● **Description of the task**:
Take the material below and output exactly the run of lines from the one containing "Given: Select the number 0871 802 3200" down to the one containing "The height and", with both included.

● **Records shown**:
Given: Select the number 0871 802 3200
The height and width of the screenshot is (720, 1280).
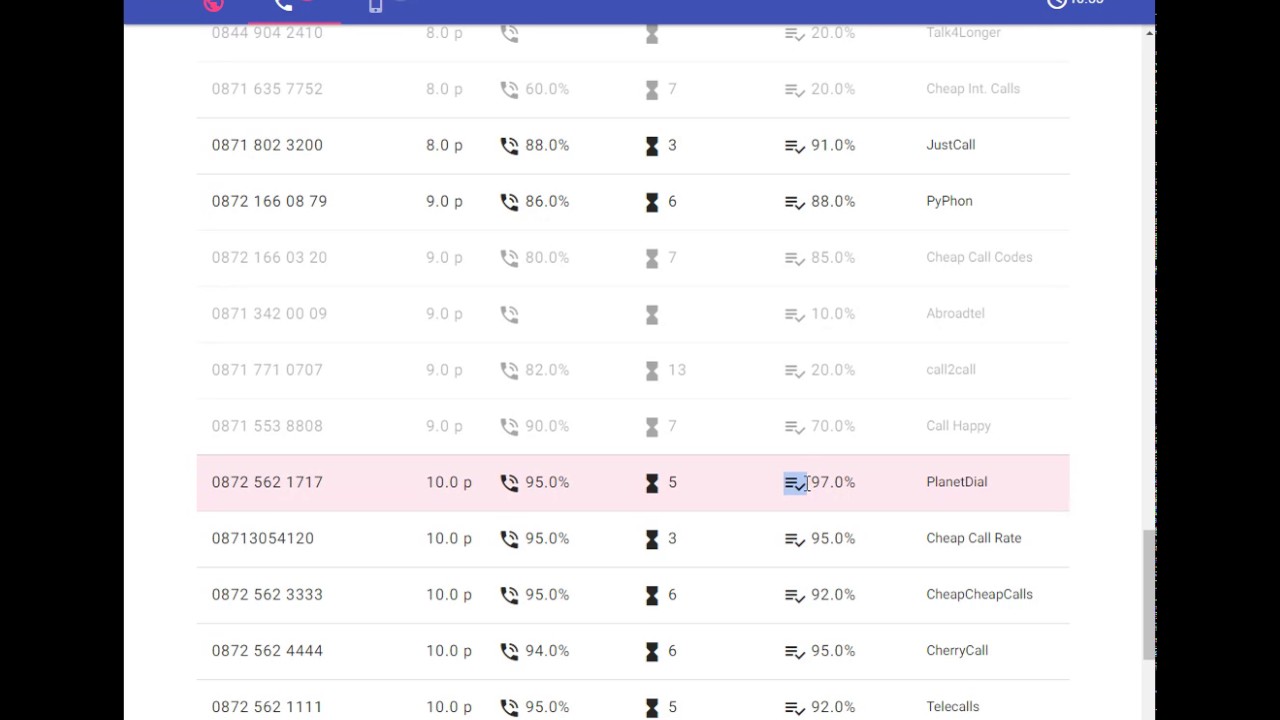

* * *

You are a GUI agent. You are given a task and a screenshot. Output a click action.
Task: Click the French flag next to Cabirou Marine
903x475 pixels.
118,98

● **Answer area**:
Given: Select the number 0871 802 3200
The height and width of the screenshot is (720, 1280).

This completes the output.